Google Cloud Speech-to-Text has built-in diarization, but I’d rather keep my tech stack all OpenAI if I can, and believe Whisper is better regardless.
Yes, this is a shortcoming. I have tried using Whisper in combination with Pyannote, but the result is a bit complicated to implement, plus the results are not even close to ideal.
This library picked up a bunch of steam, haven’t used yet but everything I’ve read and seen looks pretty amazing. Runs locally, doesn’t use API, but seems to be especially fast.
So all diarization can be sketchy, it’s one of those areas where the shiny marketing material definitely does not match reality.
However, what I have noticed gives really unusually good results is gpt-4o, when instructed to make a best guess as to different speakers based on conversation style. People use very different words and phrases and gpt-4o has given some really good results with a prompt like this:
"there are three speakers in this transcription, make a best guess, based on speaking styles, at diarising it: … "

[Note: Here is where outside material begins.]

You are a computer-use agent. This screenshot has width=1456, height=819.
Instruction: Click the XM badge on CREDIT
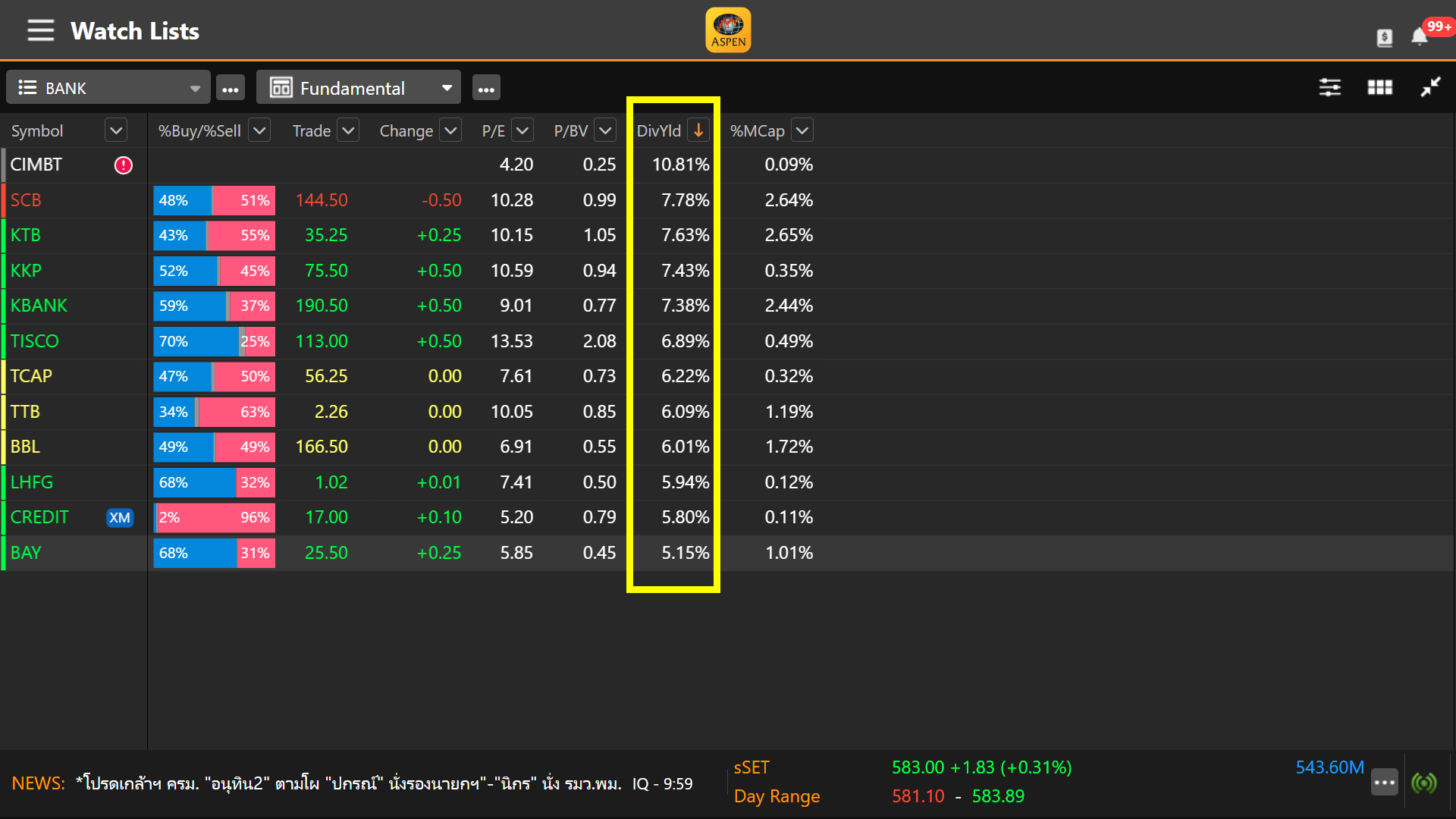[x=120, y=518]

It works even better if you give the names of the people and indicate what one of their views in the conversation is (giving it something to get a foothold on)
do you have access to gpt-4o with audio input? how about audio output? can you tell us more about your experience using it? us mere mortals can only use text and image input and text output for now. i’m interested how audio input and audio output works.
I’m doing the same thing as you, nothing above moral level
I’m using whisper to create a general, non diarised transcript then I’m feeding that transcript into gpt-4o with the prompt and hints and it does really well at guessing at different people.
I then present that to the user in a UI for final checks and changes
Could you explain in more detail how to ask GPT-4o to transcribe audio and identify speakers? I have successfully transcribed my audio into text, but when I pass it to GPT, it attempts to use Python code to complete the task, which is unsuccessful.
Also, I’ve been using an Assistant with GPT-4o, JSON output but won’t do the full transcription into multiple speakers.
Interesting… If I understand correctly Falcon appears to rely on the Whisper segmentation and trying to assign the most likely speaker to each segment. If this is the case does it not depend on how accurate is the segmentation is in the first place, because most segmentations are based on silence gaps between utterances. What will happen to the partially overlapped speech?
I used the Azure Batch Speech to Text. for the Dutch language it uses Whisper with the diarization. the results are pretty good but note that Azure is pretty expensive and the use of it is pretty hard.